2019.8.13利用者の利便性に最善の策を求む

 未だ明確な解決方向が見えてこない、市ケーブルテレビの指定管理者業務移行の問題は、市議会8月会議を経て大きく動きそうな気配が出てきた。

 これまで、市と関西ブロードバンド株式会社(以下、関ブロ)は、昨年11月から指定管理者業務の引き継ぎに関して度重なる協議を繰り返し、双方の代理人弁護士を介した法的な解釈を調整する話し合いを行っている。3月時点の予定では、5月末までに合意を交わし、来年度から新たな指定管理者に指名されている光ネットワーク株式会社(以下、光ネット)への業務の完全移行を目指していた。しかし、現時点まで話し合いはまとまらず、合意も交わせていない。

 

 停滞する双方の話し合いに業を煮やしたのか、市は市議会8月会議で来年度以降の市ケーブルテレビ運営について、光ネットで進めていくことを前提とした、新たなインターネットサービスや利用者契約を推し進めていく方針を見せた。

 これまでの協議で、関ブロは利用契約者の個人情報の取り扱いを問題視し、約8年前に市と結んだ協定書の解釈を問うた。
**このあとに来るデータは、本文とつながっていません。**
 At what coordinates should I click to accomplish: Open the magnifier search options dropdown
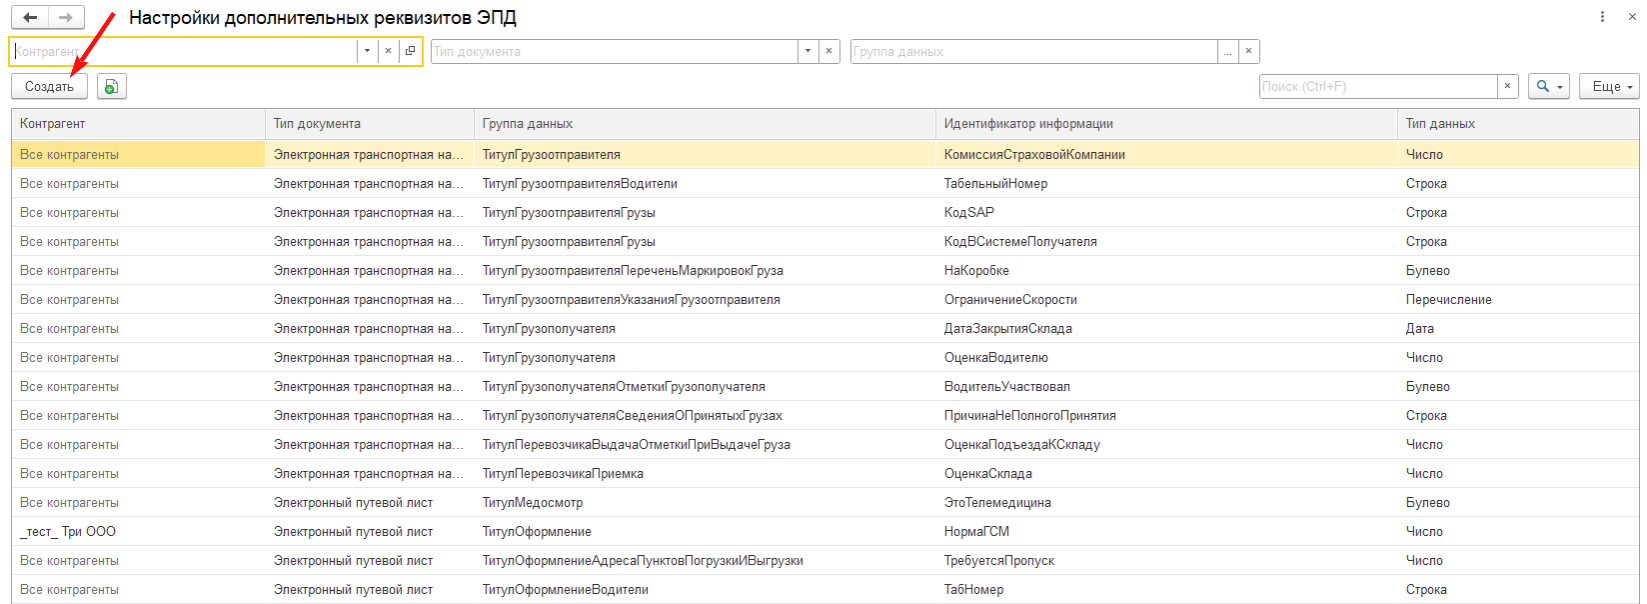1549,87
同様に市も、協定書の解釈を問い、個人情報や機器を含めた権利は、市と関ブロかを問うている。

 しかし、このまま法的解釈の争いを続けていくのであれば、今年度どころか、来年度以降さえも解決の目処は見えてこない。そうなれば利用契約者は「現在使用中のインターネットアドレスはいつまで使えるのか、IP電話はどうなるのか」などの先行きの不安を抱えたまま利用を続けていくことになる。

 さらに、協議が始まって以降、市ケーブルテレビ番組審議委員会の開催も滞り、番組編成や意見が反映される番組放送でも、市民は置いてきぼりを強いられている。

 

 ある市民が言った言葉が印象に残る。「市と関ブロの協議の中で、契約者の個人情報取り扱いが争点になっている。言い換えれば、我々が人質にされているに等しい」。まさしくその通りだ。市ケーブルテレビと契約した我々市民が望むものは、日々の利便性とサービス向上、離島でありながら都会並みのインターネット環境などだ。市と関ブロの協議に、利用者が振り回されるのは「勘弁願いたい」というのが一般的な本音だろう。
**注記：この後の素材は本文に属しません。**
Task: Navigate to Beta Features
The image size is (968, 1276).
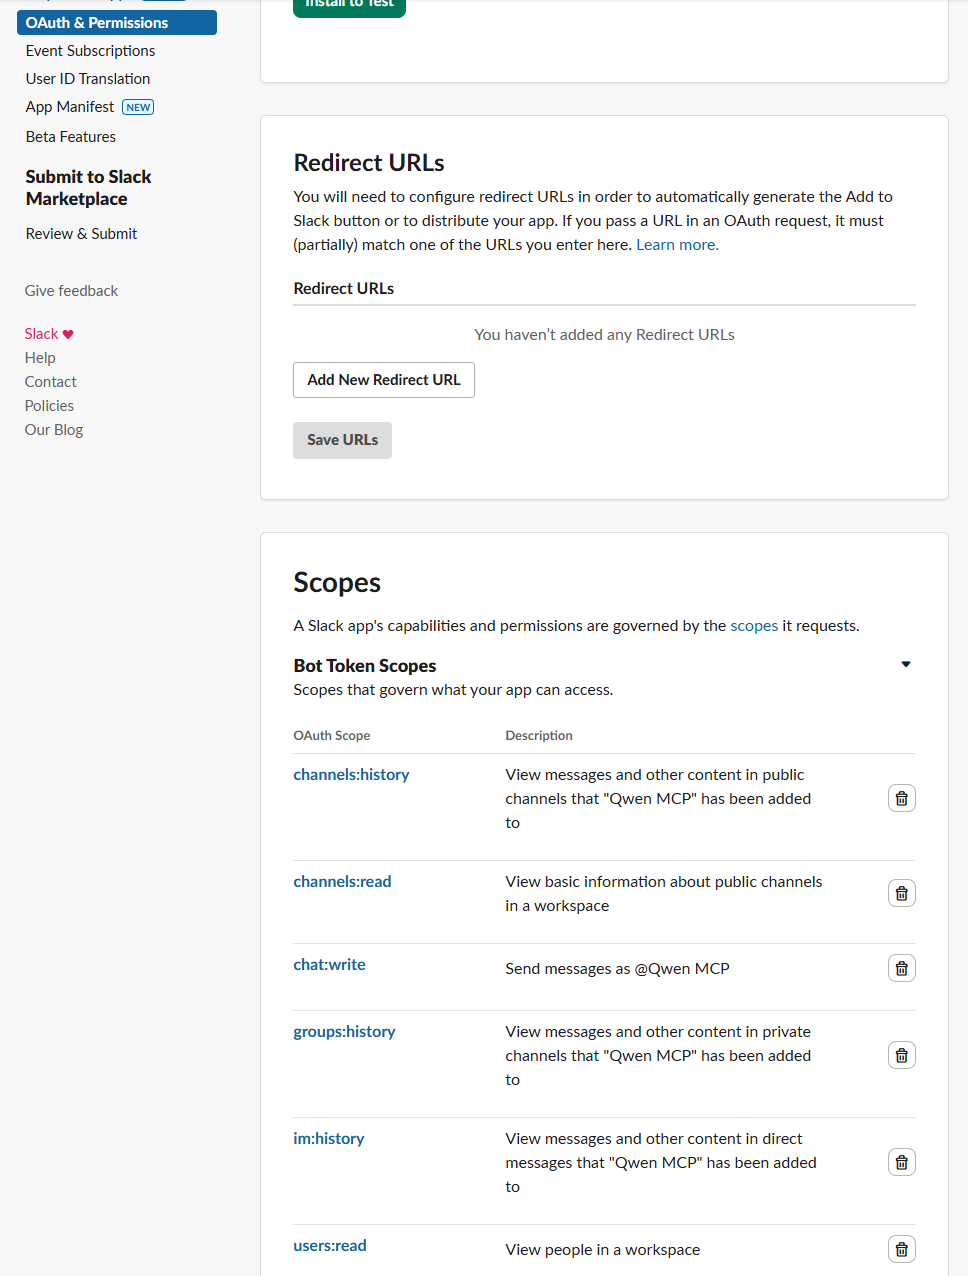Action: coord(71,137)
 今回、市は議案で思い切った案を提示してきた。補正予算も多額だ。しかし、このまま利用サービスが不明確で、先行きが見えない協議を重ねるくらいなら、今後何十年と長期を見据えた方針の方が、現実的な解決策ではないか。議案を見て補正予算額に驚くが、機器更新の必要経費も含まれる。また、市民の利便性確保と早期解決には、他に打つ手がないようにも思える。今一度、足元を固め、再構築へ向けた生みの苦しみか。

 

 市民に対して市は、しっかりとした説明の機会を設け、理解を求めていく時期にある。「なぜこのような事態が起き、なぜ指定管理者移行が起きたのか」を説明せねば、市民は「多額の予算が追加されるくらいならば、なぜ以前のままでいかなかったのか」と新たな疑念を生みかねない。今は正念場だ。市民の利便性のために全力で理解と解決への道を進めてほしい。そういう方針ならば、当紙も応援したい。(大野英治)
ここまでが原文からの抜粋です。